* WORK REQUIRED:
Write out every record exactly as it appears. Skip the pictures.

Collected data
+++++

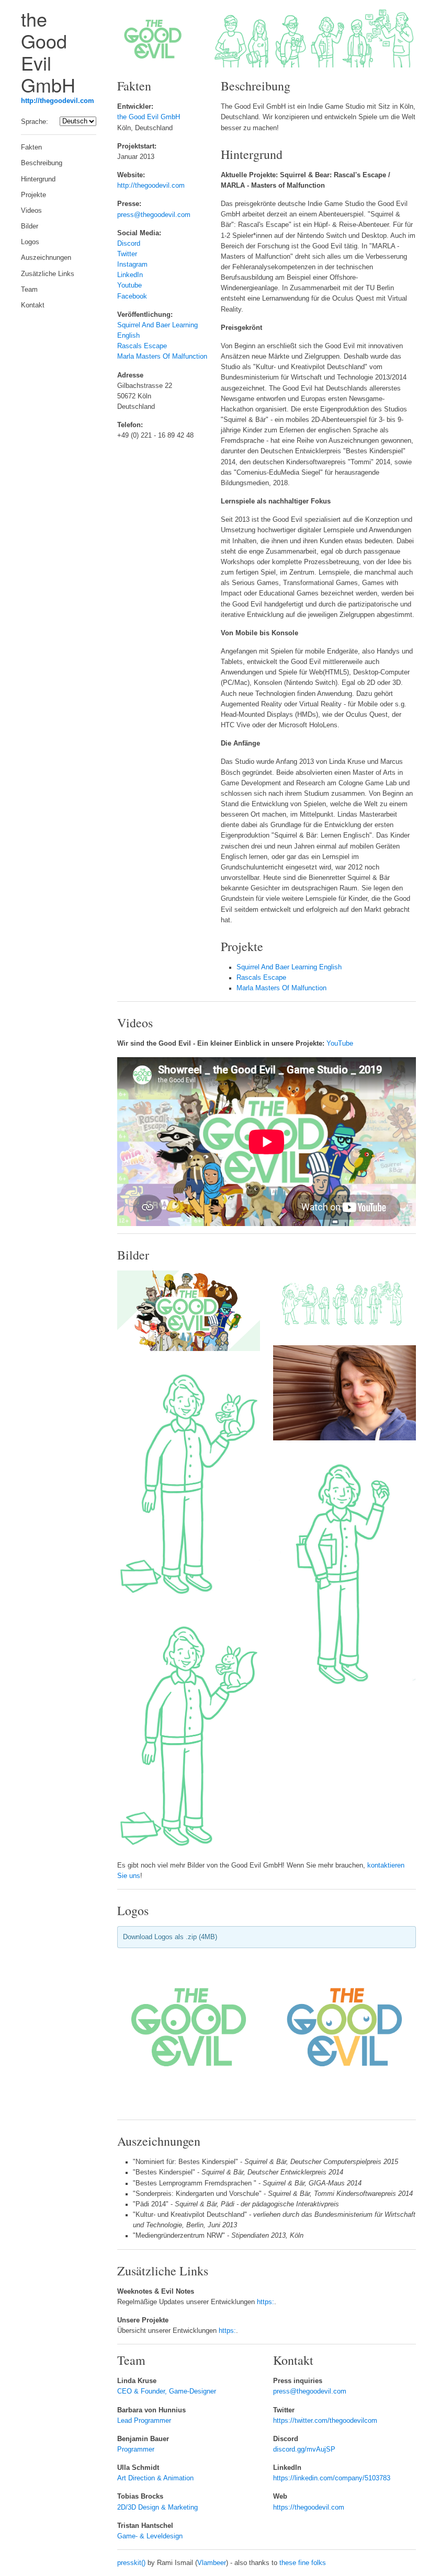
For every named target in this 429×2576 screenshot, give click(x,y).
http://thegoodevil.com (57, 101)
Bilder (29, 226)
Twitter (127, 254)
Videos (31, 210)
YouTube (339, 1043)
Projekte (33, 195)
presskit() (131, 2563)
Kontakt (32, 305)
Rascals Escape (142, 346)
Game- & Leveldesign (150, 2536)
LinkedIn (130, 275)
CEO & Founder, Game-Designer (166, 2391)
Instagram (132, 264)
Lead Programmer (144, 2420)
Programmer (135, 2449)
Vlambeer (211, 2563)
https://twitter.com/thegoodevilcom (325, 2420)
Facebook (132, 296)
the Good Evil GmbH (148, 117)
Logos (30, 242)
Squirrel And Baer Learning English (289, 967)
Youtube (129, 285)
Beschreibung (41, 163)
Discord (128, 243)
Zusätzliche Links (47, 274)
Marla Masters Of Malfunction (162, 356)
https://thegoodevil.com (308, 2507)
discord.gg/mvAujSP (304, 2449)
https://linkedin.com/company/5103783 (331, 2478)
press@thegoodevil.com (153, 215)
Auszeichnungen (46, 257)
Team (29, 289)
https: (265, 2302)
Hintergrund (38, 179)
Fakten (31, 147)
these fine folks (302, 2563)
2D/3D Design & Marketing (157, 2507)
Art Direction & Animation (155, 2478)
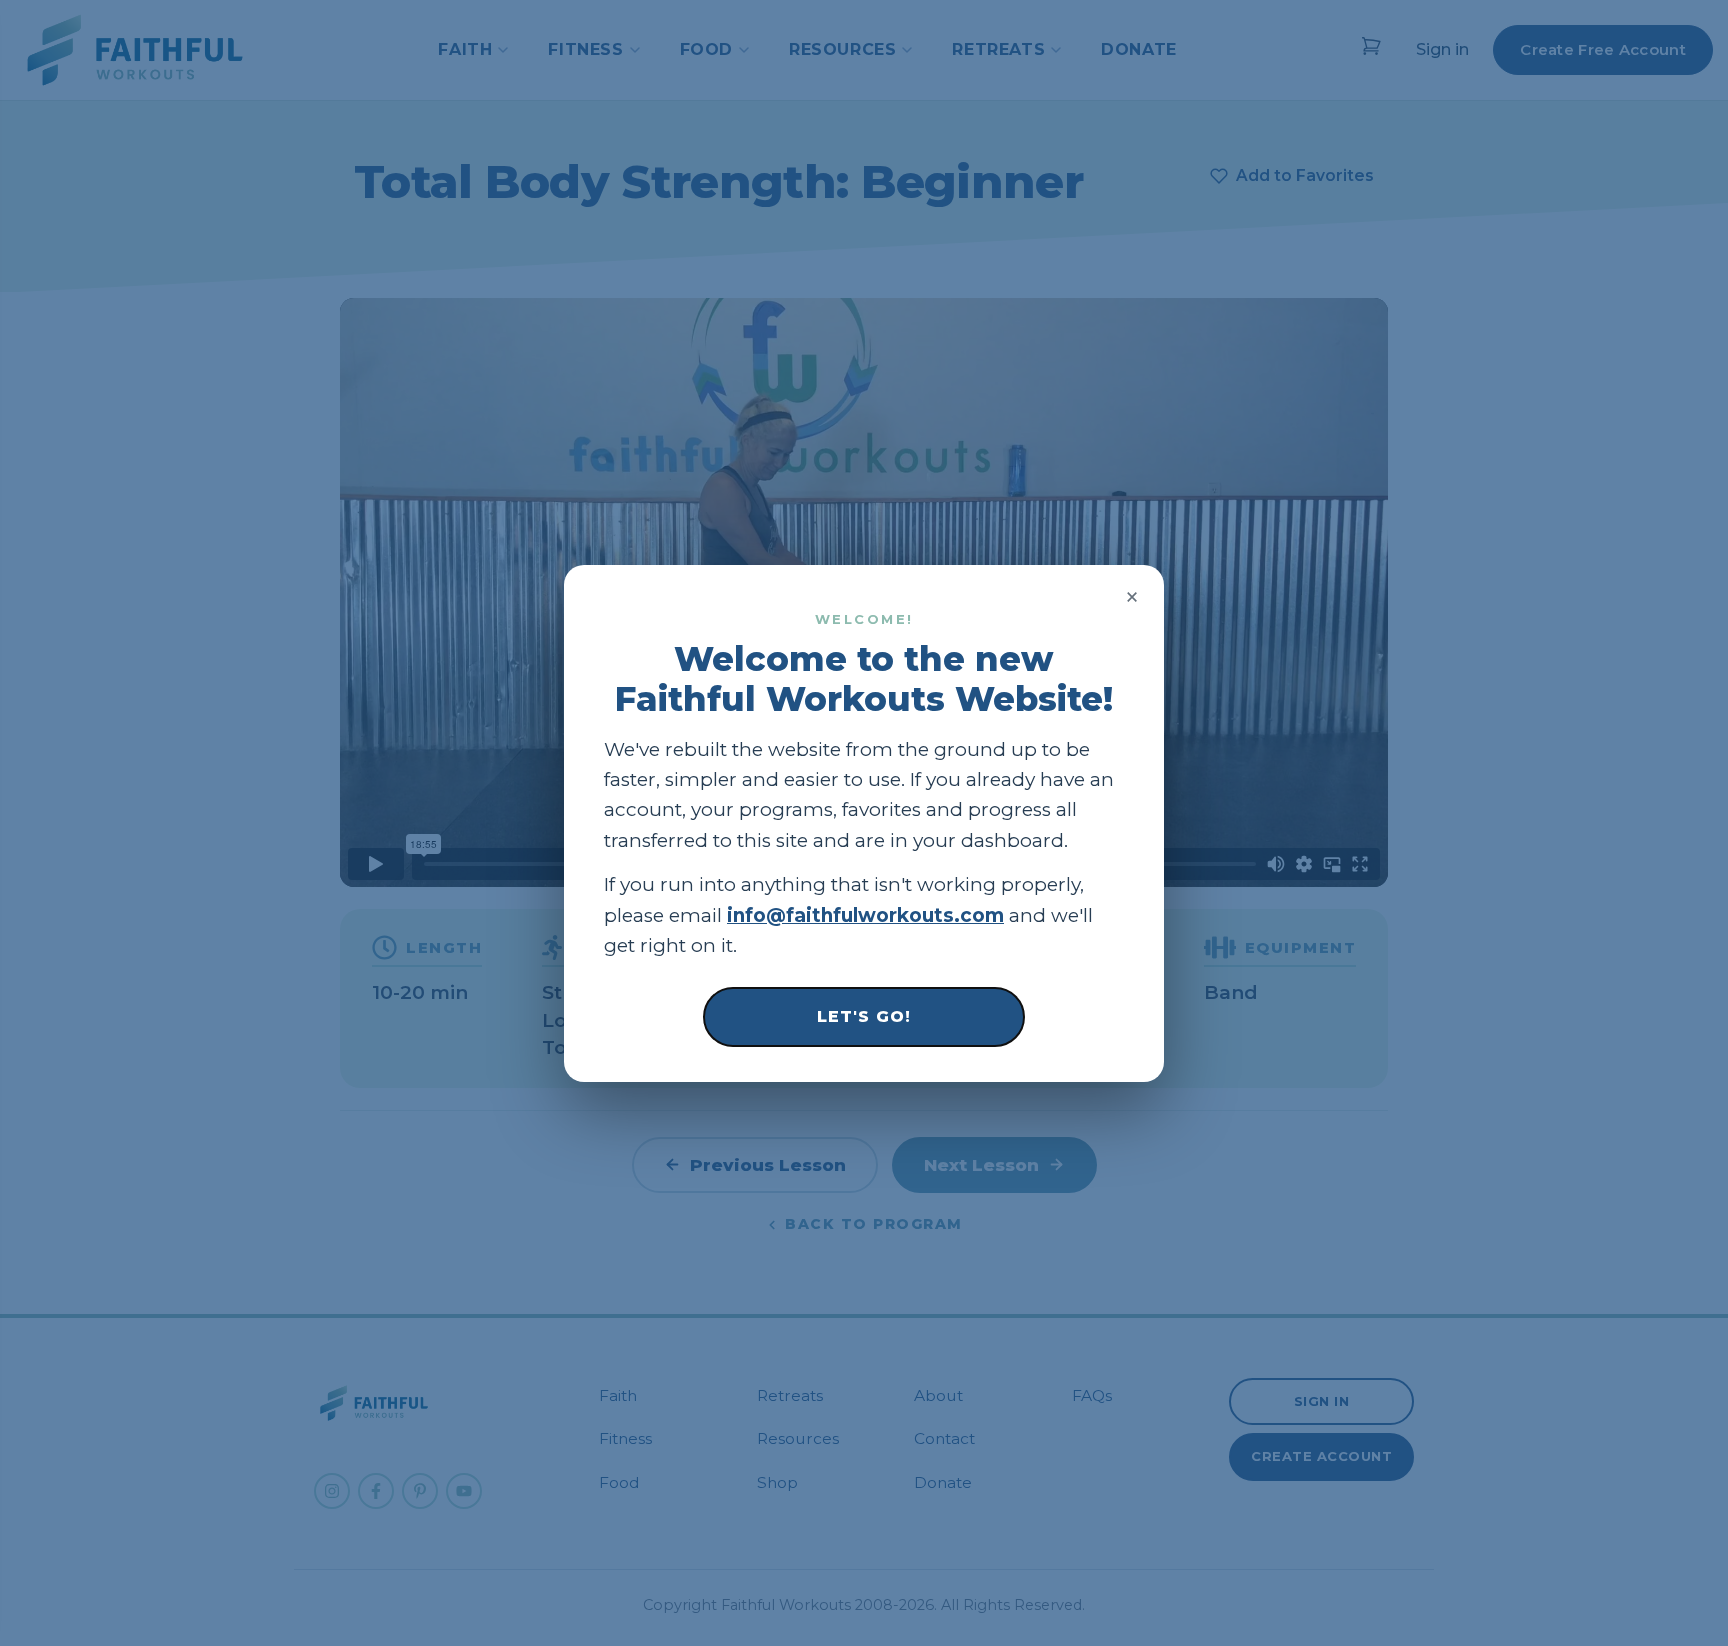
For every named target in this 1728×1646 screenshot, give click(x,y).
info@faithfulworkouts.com (865, 914)
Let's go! (864, 1015)
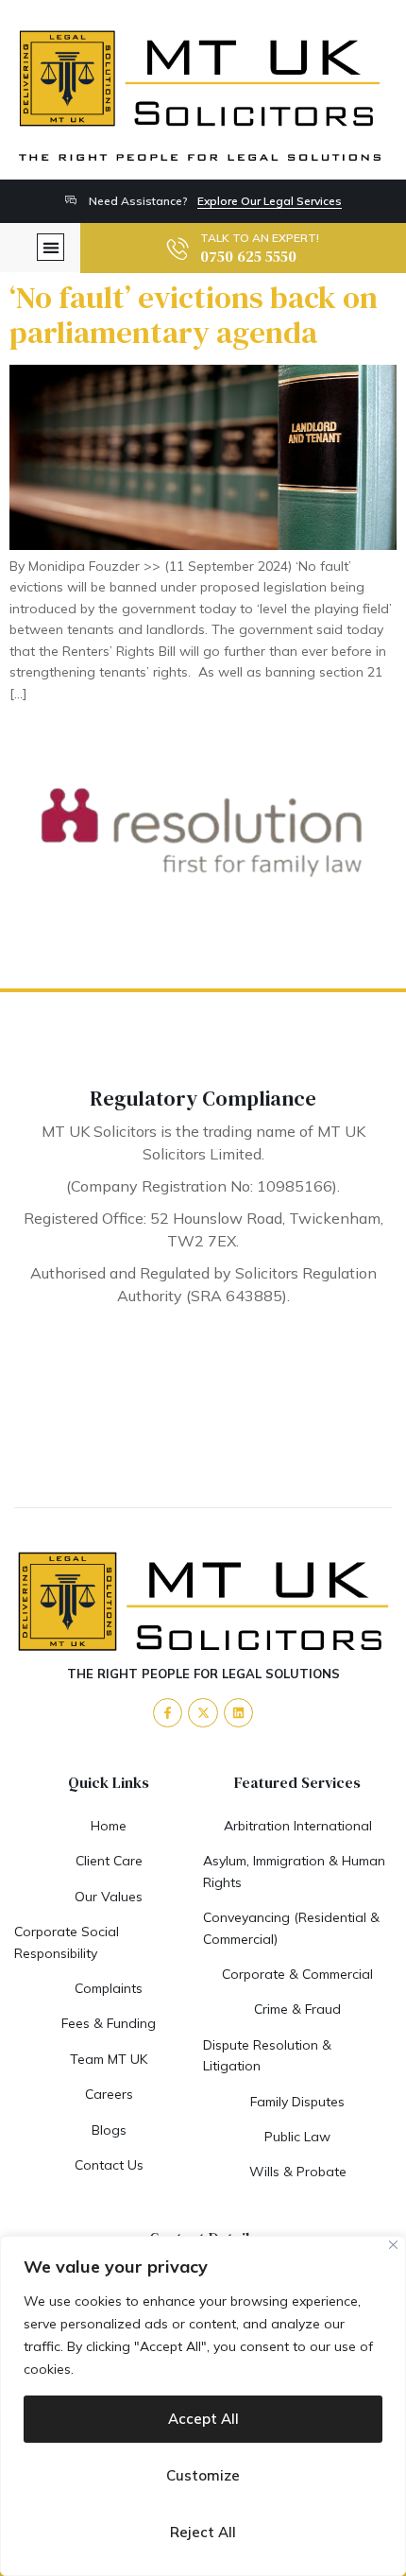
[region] (203, 2406)
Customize (203, 2475)
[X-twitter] (202, 1712)
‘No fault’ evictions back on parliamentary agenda (193, 314)
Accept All (203, 2419)
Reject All (203, 2532)
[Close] (393, 2245)
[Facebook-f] (167, 1712)
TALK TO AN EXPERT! (259, 238)
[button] (50, 247)
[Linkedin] (238, 1712)
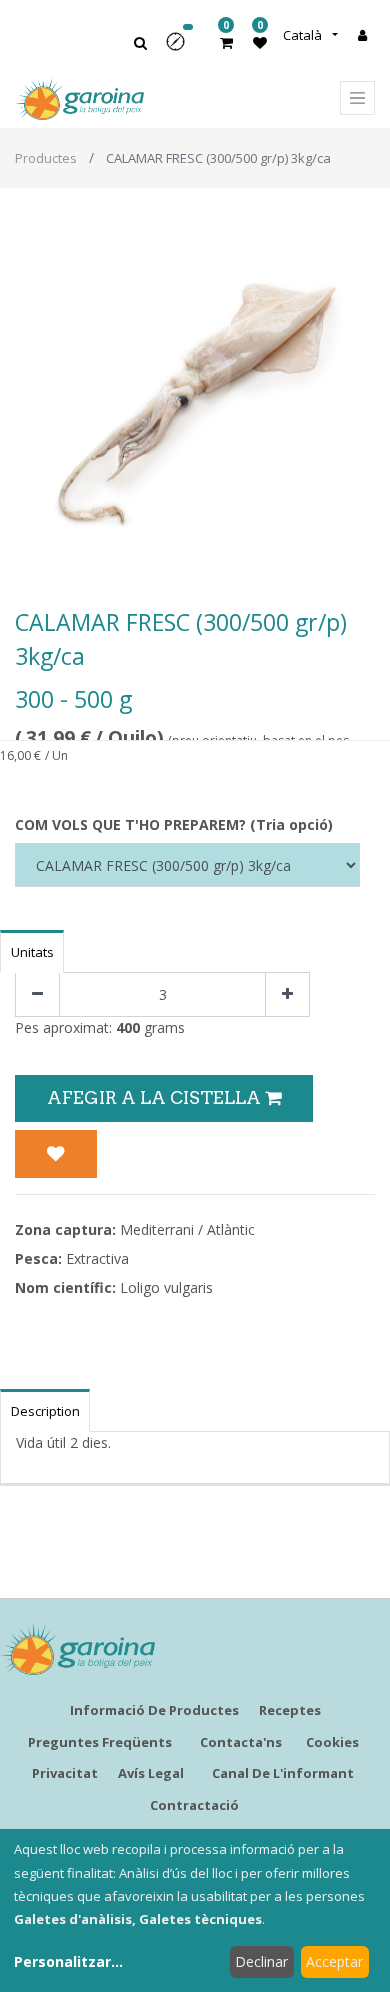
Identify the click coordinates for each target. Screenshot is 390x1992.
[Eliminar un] (37, 994)
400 (128, 1027)
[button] (182, 48)
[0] (226, 42)
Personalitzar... (68, 1961)
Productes (46, 158)
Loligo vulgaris (166, 1287)
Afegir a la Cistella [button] (156, 1097)
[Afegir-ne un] (287, 994)
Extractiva (97, 1258)
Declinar (261, 1961)
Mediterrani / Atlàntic (187, 1229)
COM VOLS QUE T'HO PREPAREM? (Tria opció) (174, 824)
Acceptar (334, 1961)
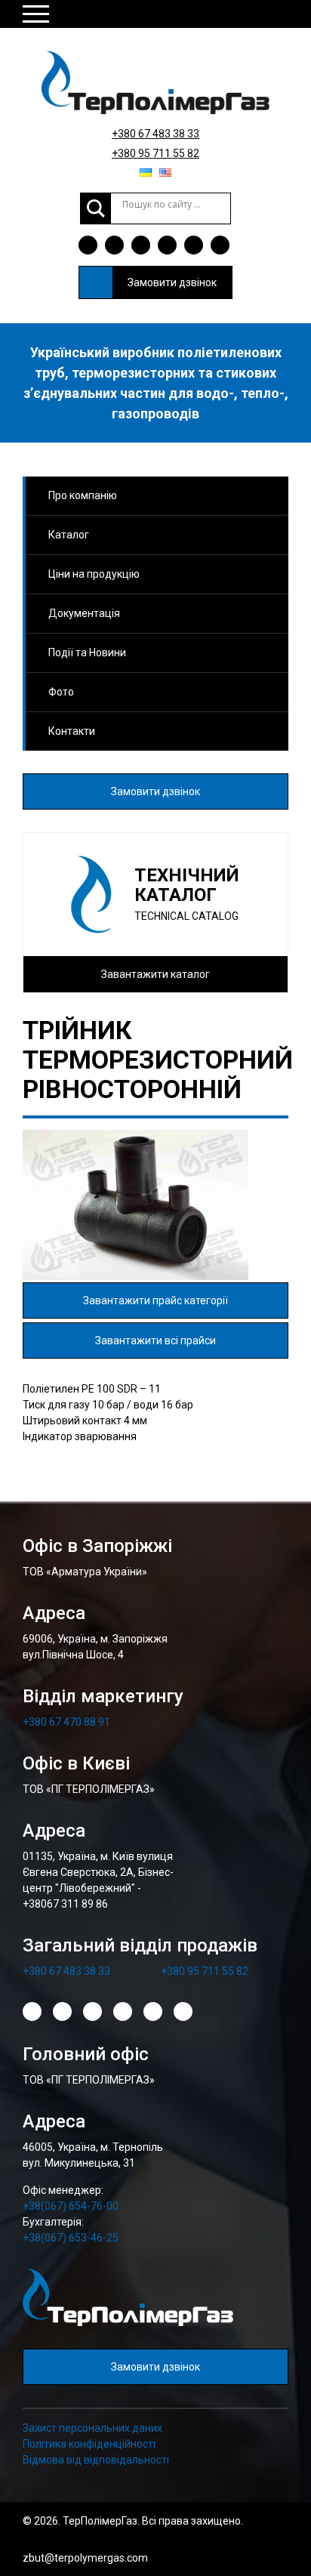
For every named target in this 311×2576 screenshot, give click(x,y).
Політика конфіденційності (89, 2444)
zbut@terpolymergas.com (85, 2558)
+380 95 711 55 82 (155, 153)
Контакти (71, 731)
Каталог (68, 535)
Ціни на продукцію (94, 574)
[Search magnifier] (96, 208)
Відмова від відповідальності (96, 2460)
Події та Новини (87, 652)
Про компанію (82, 495)
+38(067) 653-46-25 (71, 2238)
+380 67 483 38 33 (155, 134)
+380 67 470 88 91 (66, 1722)
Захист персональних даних (92, 2428)
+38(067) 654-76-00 (71, 2206)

+++++

* EXERCISE SOLUTION:
For every named target in this 429×2576 screenshot, give click(x,y).
http://thegoodevil.com (57, 101)
Bilder (29, 226)
Twitter (127, 254)
Videos (31, 210)
YouTube (339, 1043)
Projekte (33, 195)
presskit() (131, 2563)
Kontakt (32, 305)
Rascals Escape (142, 346)
Game- & Leveldesign (150, 2536)
LinkedIn (130, 275)
CEO & Founder, Game-Designer (166, 2391)
Instagram (132, 264)
Lead Programmer (144, 2420)
Programmer (135, 2449)
Vlambeer (211, 2563)
https://twitter.com/thegoodevilcom (325, 2420)
Facebook (132, 296)
the Good Evil GmbH (148, 117)
Logos (30, 242)
Squirrel And Baer Learning English (289, 967)
Youtube (129, 285)
Beschreibung (41, 163)
Discord (128, 243)
Zusätzliche Links (47, 274)
Marla Masters Of Malfunction (162, 356)
https://thegoodevil.com (308, 2507)
discord.gg/mvAujSP (304, 2449)
https://linkedin.com/company/5103783 (331, 2478)
press@thegoodevil.com (153, 215)
Auszeichnungen (46, 257)
Team (29, 289)
https: (265, 2302)
Hintergrund (38, 179)
Fakten (31, 147)
these fine folks (302, 2563)
2D/3D Design & Marketing (157, 2507)
Art Direction & Animation (155, 2478)
For every named target in this 1728×1646 screenshot, give click(x,y).
info@faithfulworkouts.com (865, 914)
Let's go! (864, 1015)
[region] (203, 2406)
Customize (203, 2475)
[X-twitter] (202, 1712)
‘No fault’ evictions back on parliamentary agenda (193, 314)
Accept All (203, 2419)
Reject All (203, 2532)
[Close] (393, 2245)
[Facebook-f] (167, 1712)
TALK TO AN EXPERT! (259, 238)
[button] (50, 247)
[Linkedin] (238, 1712)
Identify the click coordinates for each target. Screenshot is 390x1992.
[Eliminar un] (37, 994)
400 (128, 1027)
[button] (182, 48)
[0] (226, 42)
Personalitzar... (68, 1961)
Productes (46, 158)
Loligo vulgaris (166, 1287)
Afegir a la Cistella [button] (156, 1097)
[Afegir-ne un] (287, 994)
Extractiva (97, 1258)
Declinar (261, 1961)
Mediterrani / Atlàntic (187, 1229)
COM VOLS QUE T'HO PREPAREM? (Tria opció) (174, 824)
Acceptar (334, 1961)
For every named target in this 311×2576 screenshot, give click(x,y).
Політика конфіденційності (89, 2444)
zbut@terpolymergas.com (85, 2558)
+380 95 711 55 82 (155, 153)
Контакти (71, 731)
Каталог (68, 535)
Ціни на продукцію (94, 574)
[Search magnifier] (96, 208)
Відмова від відповідальності (96, 2460)
Події та Новини (87, 652)
Про компанію (82, 495)
+38(067) 653-46-25 (71, 2238)
+380 67 483 38 33 (155, 134)
+380 67 470 88 91 (66, 1722)
Захист персональних даних (92, 2428)
+38(067) 654-76-00 (71, 2206)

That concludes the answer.